* [EXERCISE]:
Reproduce the passage on the Oriya film word for word, from "Raja Jhia Sange" to "the lead role.".

* [TEXT TO READ]:
Raja Jhia Sange Heigala Bhaba is an Oriya drama and romance film released on 10 June 2012.  Starring Arindam Roy, Archita Sahu and Mihir Das in key roles.
veteran actress Mahasweta Roy being  enacted the role of mother of Arindam Roy and Mihir Das played the role of father of Archita Sahu. The film is about strategic love dilemma of a rich girl with a poor boy. Arindam Roy was selected to play the lead role.

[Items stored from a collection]
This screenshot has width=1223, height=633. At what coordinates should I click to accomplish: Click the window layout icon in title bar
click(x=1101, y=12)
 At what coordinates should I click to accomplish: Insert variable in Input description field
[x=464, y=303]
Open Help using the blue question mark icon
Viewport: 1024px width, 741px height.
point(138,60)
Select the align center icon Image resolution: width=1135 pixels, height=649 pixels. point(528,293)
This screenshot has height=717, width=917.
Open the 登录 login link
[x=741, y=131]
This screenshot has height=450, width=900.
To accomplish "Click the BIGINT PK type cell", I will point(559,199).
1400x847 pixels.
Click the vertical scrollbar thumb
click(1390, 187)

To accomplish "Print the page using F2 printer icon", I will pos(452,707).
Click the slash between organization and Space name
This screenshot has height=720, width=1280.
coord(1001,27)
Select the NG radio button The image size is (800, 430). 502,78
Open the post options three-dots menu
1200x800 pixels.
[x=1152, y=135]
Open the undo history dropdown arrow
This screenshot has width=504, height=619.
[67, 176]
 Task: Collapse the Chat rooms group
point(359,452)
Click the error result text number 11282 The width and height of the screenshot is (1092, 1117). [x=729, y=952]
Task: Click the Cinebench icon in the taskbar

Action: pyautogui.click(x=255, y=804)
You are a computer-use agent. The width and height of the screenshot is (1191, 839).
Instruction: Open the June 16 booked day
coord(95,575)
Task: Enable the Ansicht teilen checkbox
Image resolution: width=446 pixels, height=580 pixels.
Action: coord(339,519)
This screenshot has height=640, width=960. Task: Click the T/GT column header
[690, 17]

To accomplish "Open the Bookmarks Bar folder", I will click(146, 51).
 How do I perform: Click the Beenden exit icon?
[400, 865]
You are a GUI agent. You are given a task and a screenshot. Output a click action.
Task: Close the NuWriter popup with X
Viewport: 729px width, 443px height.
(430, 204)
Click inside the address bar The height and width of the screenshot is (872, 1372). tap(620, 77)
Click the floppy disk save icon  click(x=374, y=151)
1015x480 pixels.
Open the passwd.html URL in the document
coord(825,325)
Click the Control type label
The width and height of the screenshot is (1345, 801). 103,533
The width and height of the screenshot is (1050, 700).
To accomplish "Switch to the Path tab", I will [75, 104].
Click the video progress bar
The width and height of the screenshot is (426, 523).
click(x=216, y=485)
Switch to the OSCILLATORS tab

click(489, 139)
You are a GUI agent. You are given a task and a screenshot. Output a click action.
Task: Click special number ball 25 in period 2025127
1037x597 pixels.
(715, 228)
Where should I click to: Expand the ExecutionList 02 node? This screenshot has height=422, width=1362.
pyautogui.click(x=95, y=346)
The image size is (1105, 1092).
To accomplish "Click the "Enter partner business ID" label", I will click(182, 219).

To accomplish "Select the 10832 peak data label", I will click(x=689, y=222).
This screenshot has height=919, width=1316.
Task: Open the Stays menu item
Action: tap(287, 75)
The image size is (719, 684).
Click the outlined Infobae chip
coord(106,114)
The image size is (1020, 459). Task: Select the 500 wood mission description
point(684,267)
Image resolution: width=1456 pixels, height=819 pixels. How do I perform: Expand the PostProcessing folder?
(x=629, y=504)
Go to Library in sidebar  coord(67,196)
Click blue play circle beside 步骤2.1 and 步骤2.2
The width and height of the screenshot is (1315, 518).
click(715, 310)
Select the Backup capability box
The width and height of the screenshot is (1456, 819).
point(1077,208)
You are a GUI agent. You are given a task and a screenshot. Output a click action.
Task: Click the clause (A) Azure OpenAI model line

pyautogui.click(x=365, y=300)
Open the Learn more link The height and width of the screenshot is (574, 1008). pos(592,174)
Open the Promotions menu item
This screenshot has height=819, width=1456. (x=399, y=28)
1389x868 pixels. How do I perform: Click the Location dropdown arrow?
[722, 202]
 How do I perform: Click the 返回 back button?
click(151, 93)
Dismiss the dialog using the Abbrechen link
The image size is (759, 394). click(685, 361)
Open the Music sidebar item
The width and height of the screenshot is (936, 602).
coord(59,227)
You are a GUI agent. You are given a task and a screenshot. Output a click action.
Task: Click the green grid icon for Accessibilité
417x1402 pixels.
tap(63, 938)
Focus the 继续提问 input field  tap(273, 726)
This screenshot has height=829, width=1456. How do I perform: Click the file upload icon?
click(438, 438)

* [WRITTEN ANSWER]:
Raja Jhia Sange Heigala Bhaba is an Oriya drama and romance film released on 10 June 2012.  Starring Arindam Roy, Archita Sahu and Mihir Das in key roles.
veteran actress Mahasweta Roy being  enacted the role of mother of Arindam Roy and Mihir Das played the role of father of Archita Sahu. The film is about strategic love dilemma of a rich girl with a poor boy. Arindam Roy was selected to play the lead role.